Rudolf, que apareció en aquel momento, cortó explicaciones más difíciles, derivaciones más aclarantes.

VI

Marien penetró en el gran cabaret americano “Kip” atravesando la mampara, sobre la que se destacaba la figura enlevitada de un criado, fiel guardador de la intangibilidad del lema más falsario de los lemas, el del “derecho de admisión”, lema que enorgullece a todos los que ya han entrado, y que, en puridad, no debían haber sido admitidos.

Como verdadera figura de hombre, como si ya hubiese roto su contención evolutiva, así se destacó, dentro de la vidriera esmerilada, la figura de Marien.

Otto, que había atisbado escondido en el vestíbulo, sintió el vuelco que daba su corazón, pues la pura apariencia de su varonilidad se volvió como verdad súbita de pronto. Era como si Marien hubiese traspasado el dintel de la magia.

Otto presenció, quieto, aquella silueta parada en el mirador de la antesala, preguntando algo al conserje, con el pitillo tieso en la boca, como en el momento más nervioso del fumador.

Aquella mujer parecía ir a bailar con las mujeres más que con los hombres.

Otto penetró en el local. La música sonaba como en la alcoba lejana en que el enfermo sensual se consume de fiebre.

Siguió el rumbo del cigarrillo de Marien como vereda de borrachera. Suponía que tendría que encontrarla a ella al final de aquella veta invisible como imantado por la punta de su cigarrillo.

Otto levantó la cortina del salón, lleno de una luz compuesta de potente electricidad y de otra cosa que se escapaba de las parejas y era como humo y polvo de su bailar.

Para encontrar a Marien buscaba más entre los hombres que entre las mujeres, pero iba rechazando expresiones y composturas, pues las encontraba con esa palidez desbarbada y cruzada de cicatrices que no era la de ella.

Detrás de algún lado recóndito pensaba él que le había visto ya ella y sonreía ocultándose detrás de las volutas del humo irónico de su cigarrillo.

Otto iba clasificando los caminos por los que había pasado ya la mirada, descontando muchos círculos irregulares.

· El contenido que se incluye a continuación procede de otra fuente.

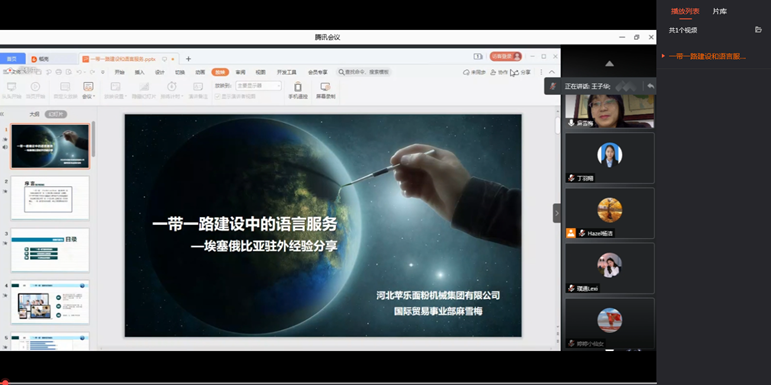
Task: Click the 会议 meeting icon in ribbon
Action: pos(89,87)
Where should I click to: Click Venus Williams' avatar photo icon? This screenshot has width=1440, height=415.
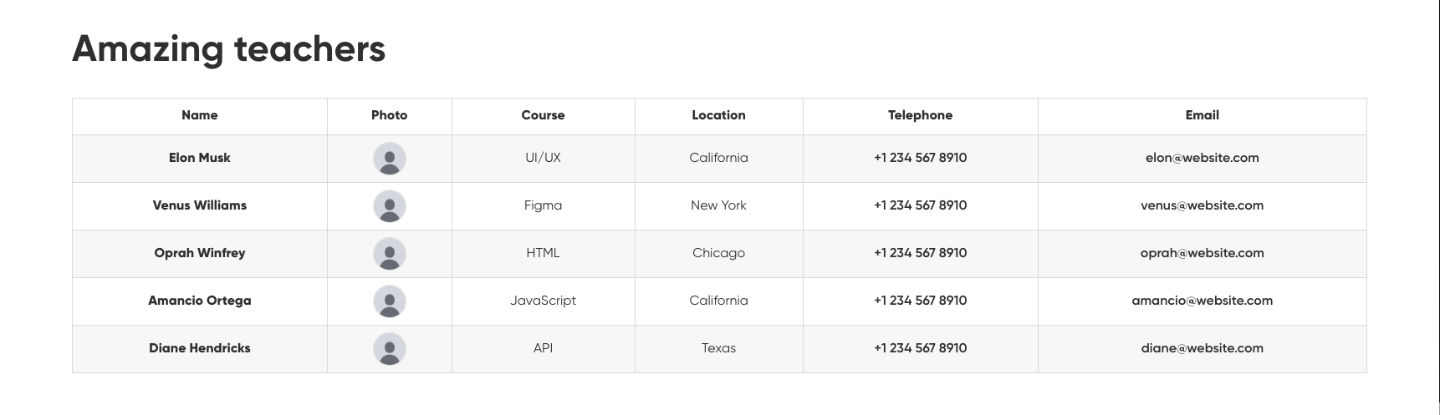(x=389, y=206)
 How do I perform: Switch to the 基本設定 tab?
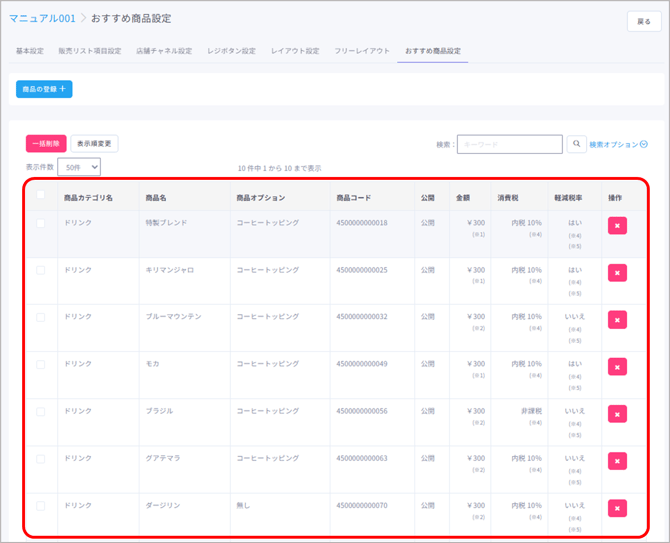coord(30,51)
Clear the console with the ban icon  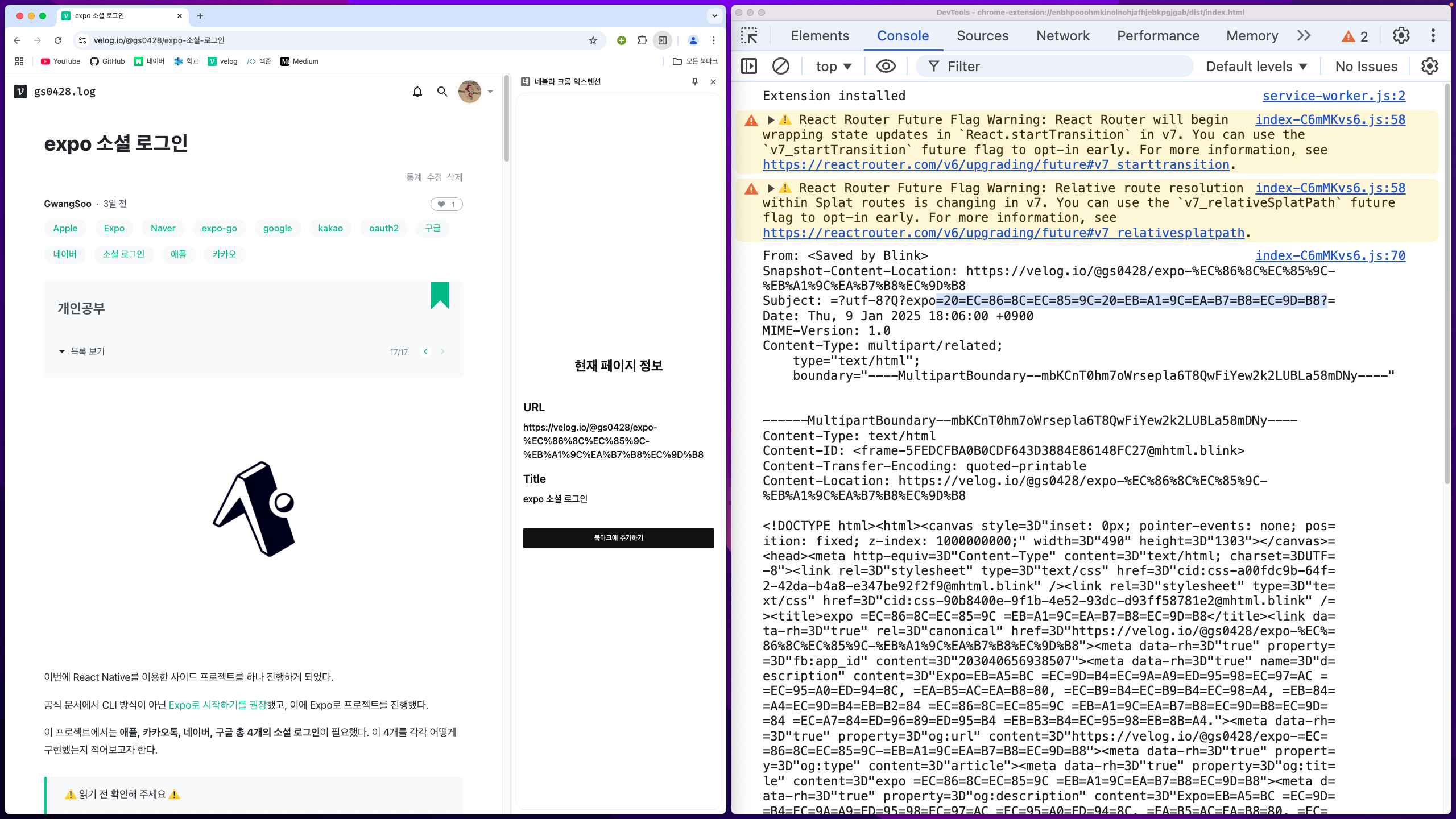(x=780, y=67)
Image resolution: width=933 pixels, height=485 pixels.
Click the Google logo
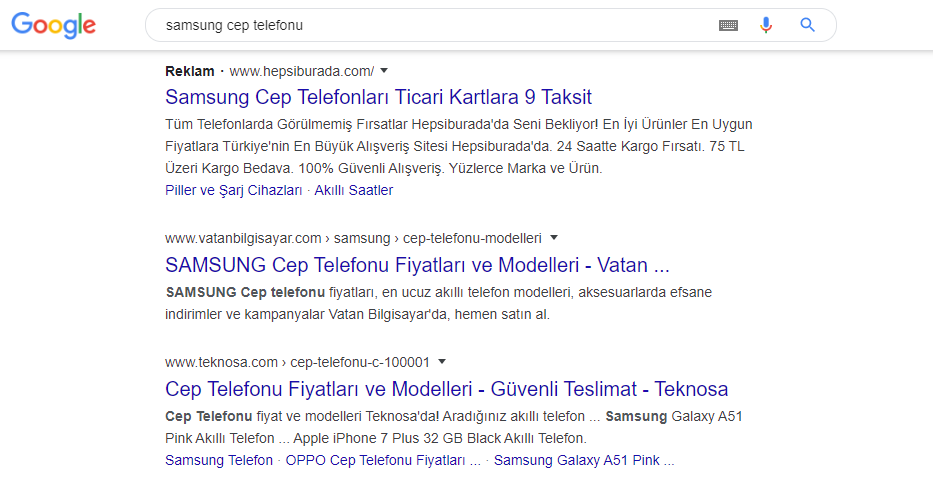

Cada vez despreciaba más a los jovencitos, en cuya fisonomía no encontraba, desde luego, ni la inocencia ni la ávida curiosidad de ella.

Alguna vez, sin embargo, se encontraba con algún rostro de efebo, en que se paraba atraído por esa atención perdida de los hombres, esa atención y esa espera insaciable que están proponiendo siempre un negocio urgente.

Las mujeres en que el tipo de mujer se recargaba le eran tan hostiles como los hombres en que se recargaba el tipo de hombres por sus grandes bigotes. Saltaba sobre ella sin pararse.

Él buscaba a aquélla que reunía los dos tipos en uno y demostraba que era valiente como una flor nueva.

“¿Estará bailando o sentada?”, seguía preguntándose, después de haber recorrido la sala por entero dos veces.

Esperó que fuese pasando la parsimoniosa rueda de los que bailaban, ese carrousel cargado de gente hasta los topes, y nada a cada vuelta.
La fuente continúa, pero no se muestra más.